VirtualUSMAllInOne:/usr/bin# /etc/init.d/nfsen stop
Stopping Nfsen: nfsenShutdown nfcapd: (564D89B81691003B6E98F73F9FFA258C)[25330]. .
Shutdown nfsend:[25332]..

And started it again using the init.d script

VirtualUSMAllInOne:/usr/bin# /etc/init.d/nfsen start
Starting Nfsen: nfsenStarting nfcapd:(564D89B81691003B6E98F73F9FFA258C)[26383]
Starting nfsend.

Now we checked back our netflow on the gui and it works.

I don’t know if anyone else is facing this or has an explanation to this, but it might or might not have anything to do with our interface not being set to monitoring. You can try this out if you are facing this issue.

 

OSSIM Part 2: Typical Setup

From the previous post, you have successfully installed OSSIM into a VM running ESXi 5.1. Congratulations.

Go ahead and access the web IP address of the OSSIM (you do remember it, don’t you??!)

You are greeted with the same screen as AlienVault – setting the admin account. You should never lose the root password, the admin password can be reset.
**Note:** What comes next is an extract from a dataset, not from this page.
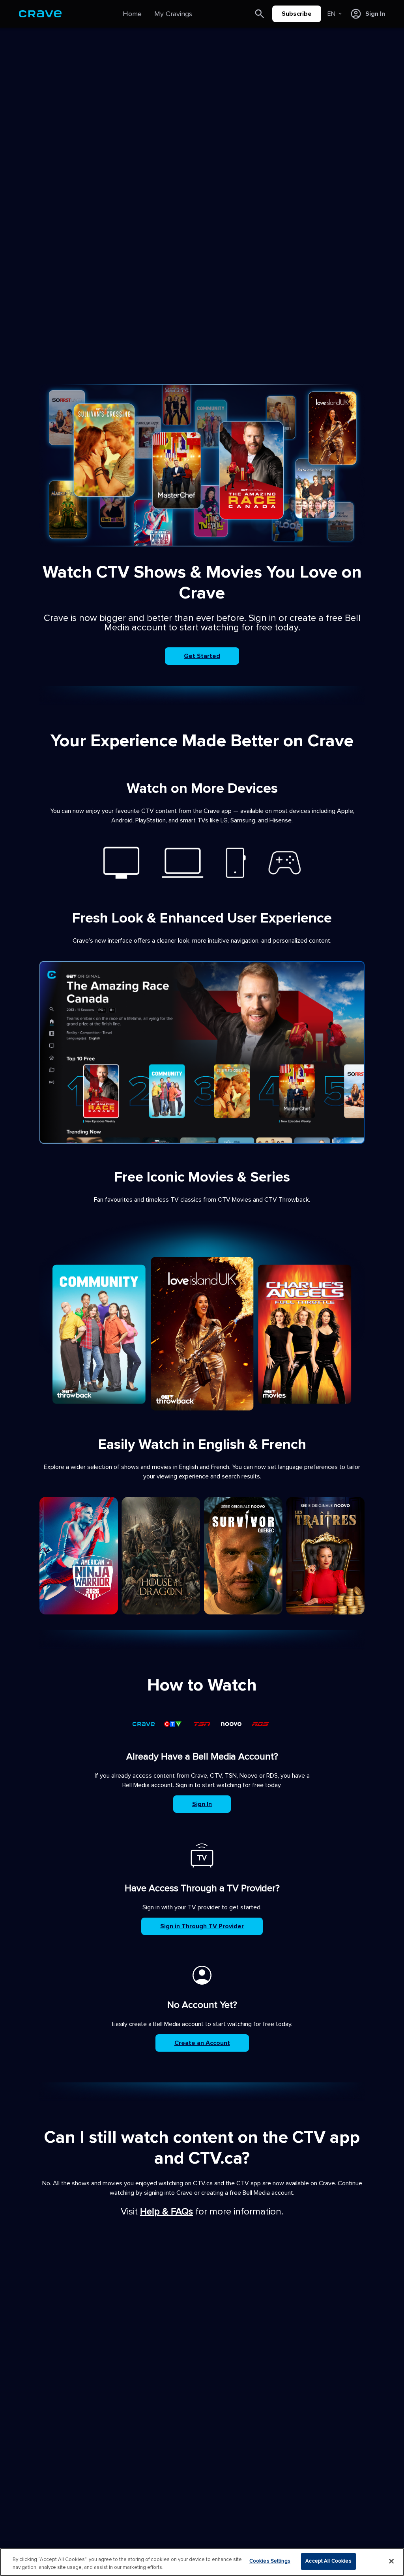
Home (132, 13)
Once that is done, relogin again with the new admin password and go through the wizard.

Let’s start with the interface. Go ahead and configure one for Logging and the other for monitoring (no IP). Assign another IP to it. For now, we didn’t do any scanning or other setup, the whole idea was just to see what OSSIM is offering.

In case you messed up and only set up 2 network interfaces, don’t worry. Just add a new network interface into the VM and power up the OSSIM again.

You would want to reconfigure it to have that new interface so go to configuration and wait for your OSSIM to load up. The annoying thing about AlienVault is that the Getting Started Wizard is literally ‘Getting Started’. You don’t have a way to invoke that wizard again so you generally have to reconfigure your network devices the hard way. There are two ways:

SSH into your OSSIM and run alienvault-setup if not already in the setup menu. Go to Configure Sensor > Configure Network Monitoring and select the new ETH as your network monitor. Then you need to apply changes and wait for OSSIM to rebuild

Second option is GUI>Configuration>Deployment>Click on the OSSIM installation

On the top right, click on Sensor configuration and then on ‘Detection’. You will see listening interfaces there. Go ahead and select the NIC to add to listening interfaces. You don’t need an IP address for monitoring. Apply Changes.

It’s just annoying, and we really wish OSSIM would just allow us to run the getting started wizard again.

If you need to set up a logging and monitoring role, you just need to go to the alienvault-setup, setup the network interfaces under system preferences and give it an IP. Immediately gets a logging and monitoring role. There shouldn’t be more than one interface per subnet. The question here is, can your management interface also be the logging interface. Yes of course, but it’s best not to.

Now, again, we wish OSSIM would be a little more clear on this. They already have an awesome GUI, but you would think running the wizard again would be a simple thing to do. Nope, it’s not. You have one shot at it.

So now, you have an interface to manage, to log and to monitor.Go ahead and have a look at it under the deployment components.

Once this is done, you are basically good to go to start OSSIM!